В.Н.: У меня подобное ощущение связано с Грецией. Однажды на одном фестивале я сидел в зале и смотрел какую-то хронику. Там ехала машина по городу, и вдруг я точно ощутил, что знаю эту улицу, помню точно, что будет там, за поворотом. Сижу и думаю: если сейчас машина повернет налево, то справа будет арка и над ней балкон. И точно, справа была арка! А ведь я никогда не был в Греции. Это какая-то генетическая память.
Н.Б: Есть одна итальянская история, которая меня не отпускает. Как-то в Риме проходила Неделя российского кино, и нам устроили аудиенцию с папой римским Иоанном Павлом II. И вот мы идем по веренице залов папского дворца, проходим его знаменитую библиотеку, где он обычно принимает гостей, а потом оказываемся в его маленьком, приватном кабинете. Нам отвели на встречу всего пятнадцать минут, но потом она переросла в целый час. Атмосфера была настолько теплой, что мы не заметили, как пролетело время. Кстати, папа признался нам, что ежедневно читает по девятнадцать страниц русского текста, чтобы не забыть язык. И вдруг, перебивая кого-то, он обратился ко мне с неожиданной фразой: "Вы непременно должны говорить по-польски". Да, мы много снимали в Польше, того же "Тиля", и я люблю эту страну, но совсем не говорю по-польски. Но Иоанн Павел II несколько раз за встречу настойчиво твердил одно и то же: "Нет, вы точно полька!" Таким образом, он создал в моей жизни совершенно неразрешимую интригу, которая будоражит меня и по сей день. А еще он накрыл мою руку своими двумя, и во мне родилось ощущение удивительного парения. Позже, когда мы уходили, он вновь повторил свое загадочное: "А все-таки вы – полька!" С тех пор прошло много лет, но это ощущение меня не отпускает.
– Почти все актрисы в жизни очень любят отыгрывать свою профессию, актерствовать.

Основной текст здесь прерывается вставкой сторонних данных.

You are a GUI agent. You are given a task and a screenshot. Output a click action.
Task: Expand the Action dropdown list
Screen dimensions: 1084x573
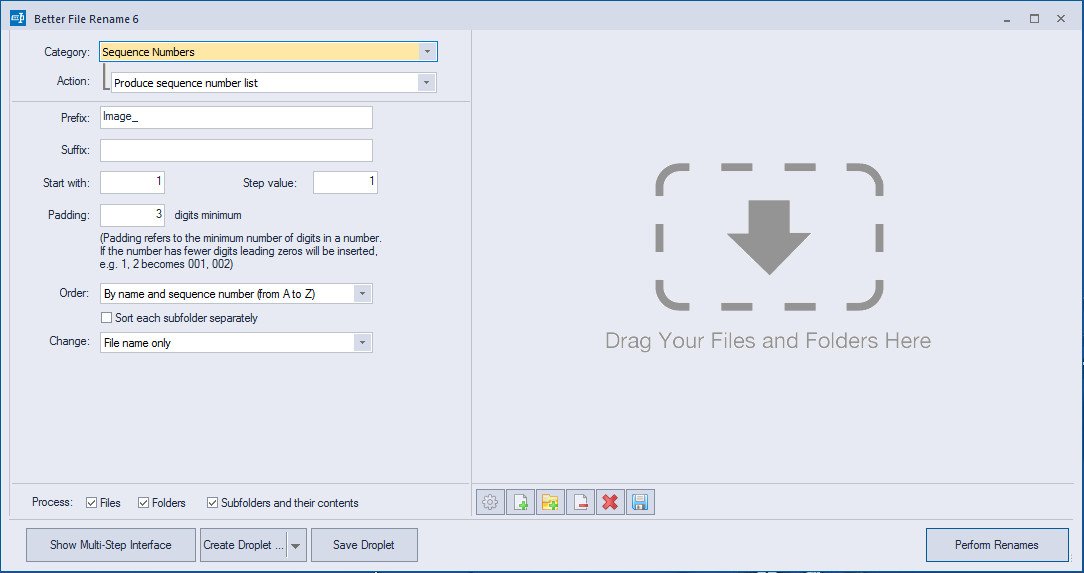pos(426,83)
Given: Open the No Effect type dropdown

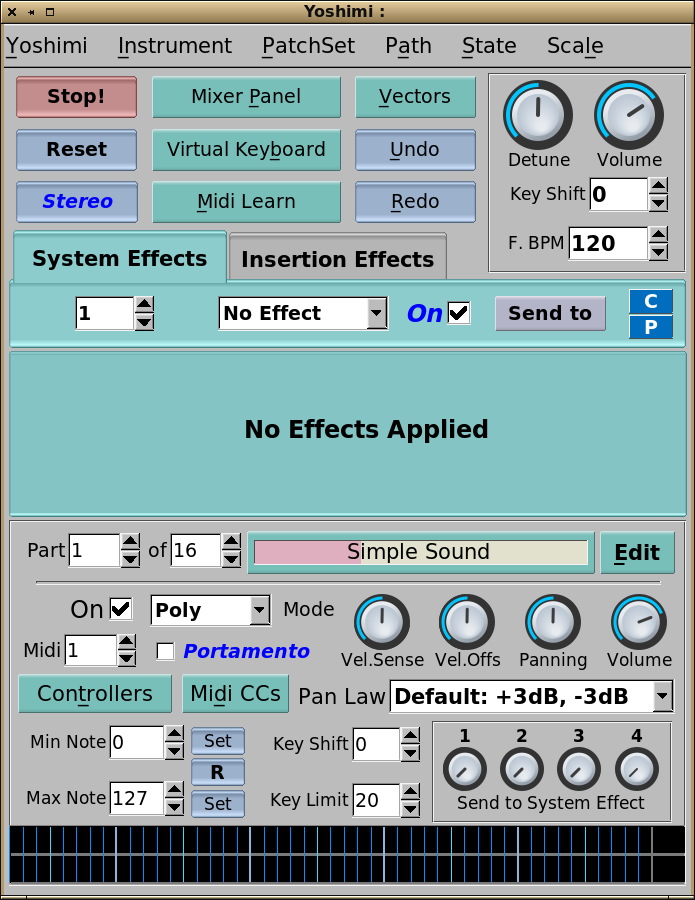Looking at the screenshot, I should click(x=302, y=313).
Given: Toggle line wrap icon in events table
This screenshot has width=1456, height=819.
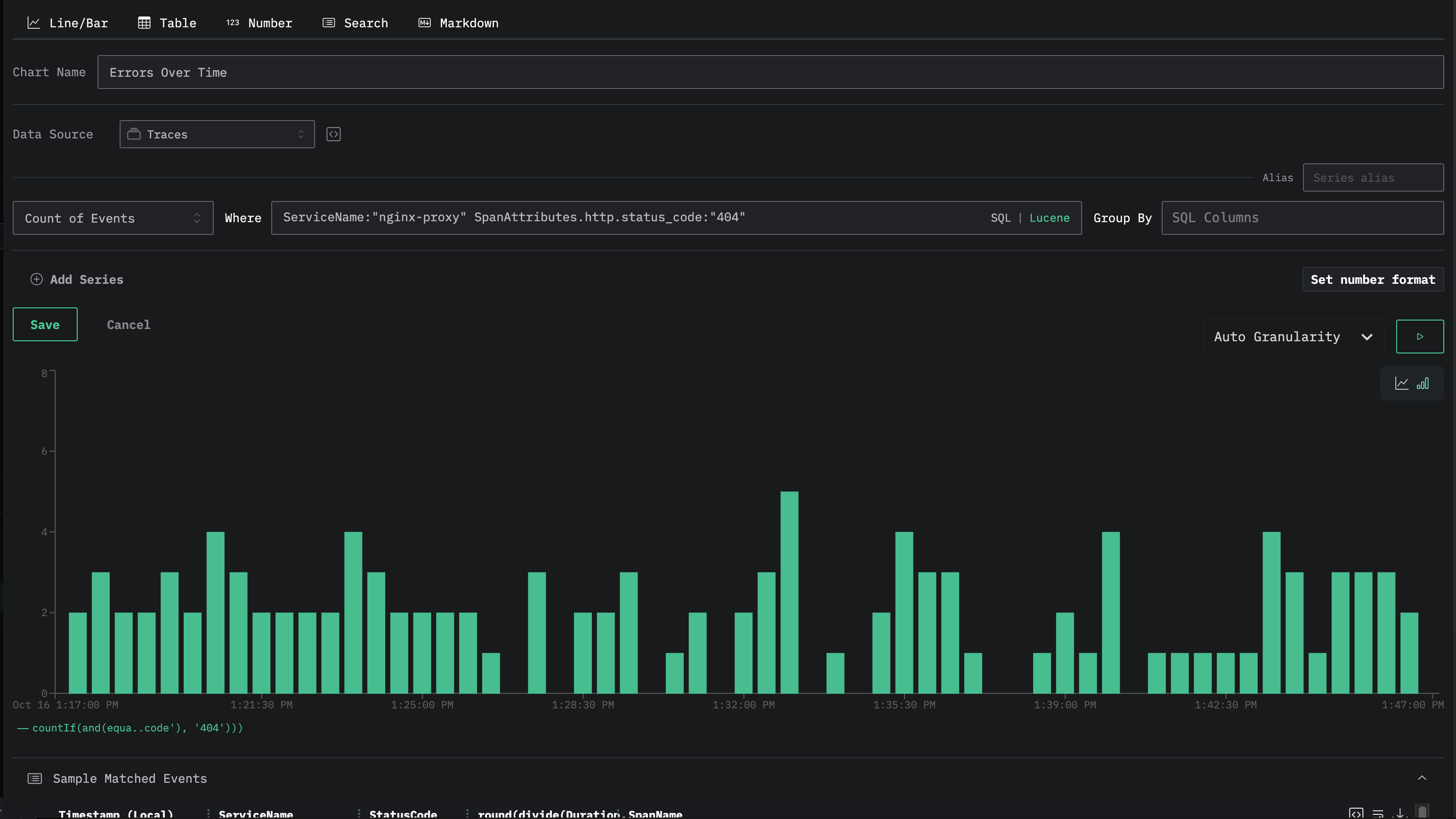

И многие – капризничать. Вы в жизни ведете себя совсем не по-актерски. Подчеркнуто скромно. Производите впечатление "нормального человека", без вредных богемных привычек. Это вопрос воспитания?
Н.Б.: Наверное. Все мы "родом из детства", и ничего с этим не поделаешь. Еще когда-то мне отец сказал: "держи спину и улыбайся, что бы с тобой ни происходило", с тех пор так я и делаю.
– Как удается уживаться людям из одной профессии в рамках одной семьи? Принято считать, что такие семьи всегда несчастливы. Но про вас этого никак не скажешь.
мы оба на одной волне, чувствуем друг друга и понимаем
Н.Б.: Мне кажется, наоборот, когда люди занимаются общим делом – это здорово! Значит, они всегда могут друг друга понять, ведь, к примеру, если у тебя муж физик, он не сможет понять, куда ты исчезла на два месяца. Или зачем ты всю ночь бродишь по дому и талдычишь себе под нос роль. Или же когда к тебе обращаются, а ты не отвечаешь из-за того, что занят своими "тараканьими бегами" в голове. А в нашем случае мы оба на одной волне, чувствуем друг друга и понимаем.
– Но сколько мы знаем "творческих семей", раздираемых бесконечными войнами амбиций, взаимными истериками и т. д.!
В.Н.: Просто я Наташу люблю.
Н.Б.: Мы с Володей такие разные, что у нас всего этого нет. Он постоянно фонтанирует и замолкает только, когда уже валится с ног. А потом, когда встает, опять все начинается вновь – замыслы, фантазии, сценарии, картины. Он – самый настоящий творческий фейерверк!